Hoy me saludaron tres personas que no me hablaban nunca. Una me dijo: —"Cantas bonito." Otra, simplemente: —"Esa letra... era tuya, ¿verdad?"
Asentí. Pero no supe qué hacer con el nudo que me dejó en la garganta.
No es que no quisiera que escucharan mi voz. Es que no sabía que tener voz... significaba también que otros podían verla.
Desde que cantamos "Notas invisibles" en el ensayo, algo se mueve distinto. No afuera. En mí.
Hoy me vi en el espejo y noté algo mínimo: me recogí el cabello distinto. No para parecer otra. Solo para ver mejor. Y cuando tomé el cuaderno, no lo abrí por la última hoja. Lo abrí por la primera. Releí todo. Las primeras estrofas temblaban. No por malas. Sino porque estaban naciendo.
Ahora siento que ya no me escondo al escribir. Y eso... me da miedo.
Pero también me emociona.
Gabriel me sonrió en clase. Una sonrisa chiquita, sin palabras. Y en educación artística, se sentó a mi lado por primera vez sin que el profesor lo dijera. Compartimos audífonos. Puso una canción instrumental. Y me pasó su cuaderno, con una página en blanco... excepto por un título:
"Para cuando quieras ponerles música a tus letras."
No hablé en todo el bloque. Pero en la última línea, con su lápiz, escribí:
"Ya tienen música. Solo faltaba darme cuenta."
Después de clases, me quedé un rato más en el aula de arte. No porque quisiera dibujar. Sino porque necesitaba quedarme. Conmigo.
Gabriel me había pasado una hoja antes de salir. Era una copia con la letra a mano de las tres primeras estrofas de "Notas invisibles". Sin tachones. Sin correcciones. Y abajo, como si fuera pie de página:
"Esto ya es real. Tu voz también."
Me temblaron un poco los dedos.
No por nervios. Por vértigo. Como si estuviera a punto de saltar. O ya lo hubiera hecho... y apenas me doy cuenta.

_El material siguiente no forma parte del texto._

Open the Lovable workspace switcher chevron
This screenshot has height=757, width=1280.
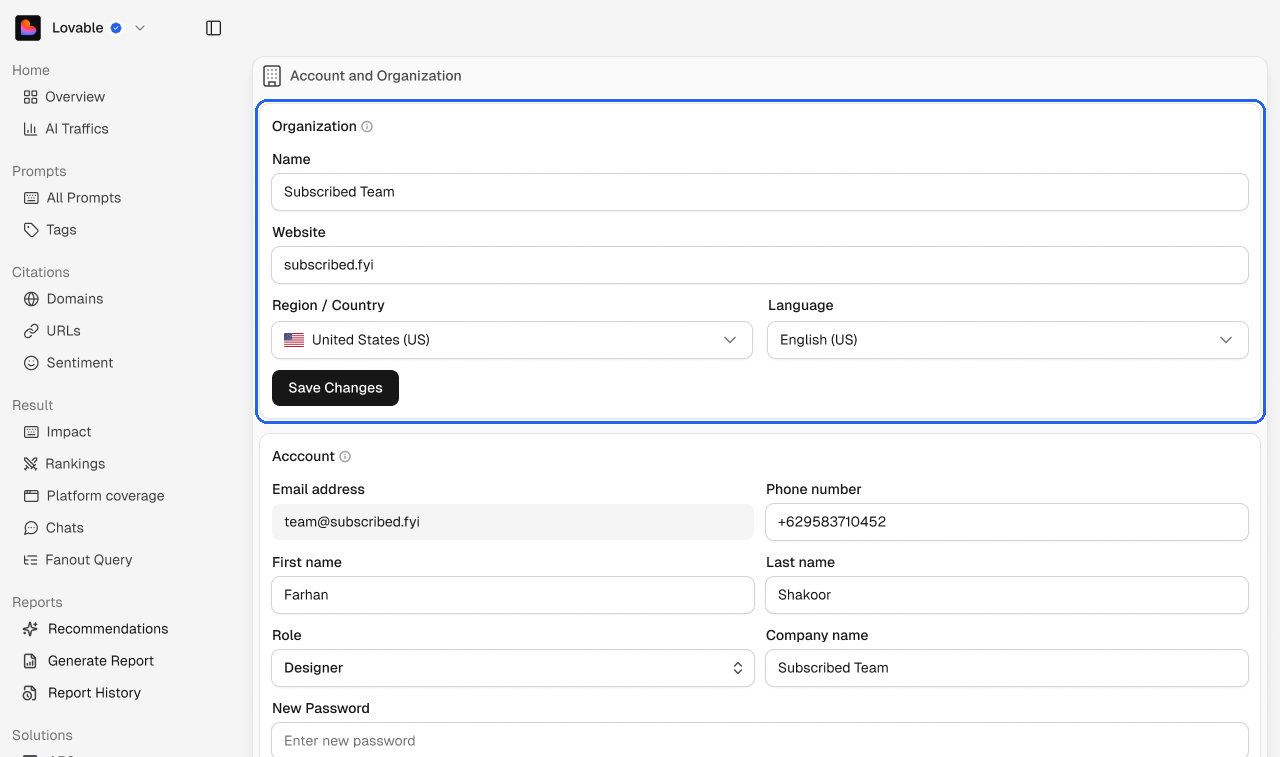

Volví a casa y miré mi reflejo. No para arreglarme. Solo... para entenderme. Vi a una chica con cuadernos llenos, canciones a medio nacer y una melodía que por fin dejaba de tener miedo.
Abrí el cuaderno. No para escribir. Sino para mirar la hoja en blanco y no tenerle rabia.
Y ahí, sin planearlo, empecé una nueva estrofa. No de la canción que ya conocen. Otra. Como si la historia, ahora, mereciera más de una voz.
Eso escribí. Sin borrador. Sin ensayo.
Y aunque todavía me asusta que otros me escuchen, hoy aprendí que hay algo más grande que el miedo: Saber que esta soy yo. Y que eso... también suena bonito.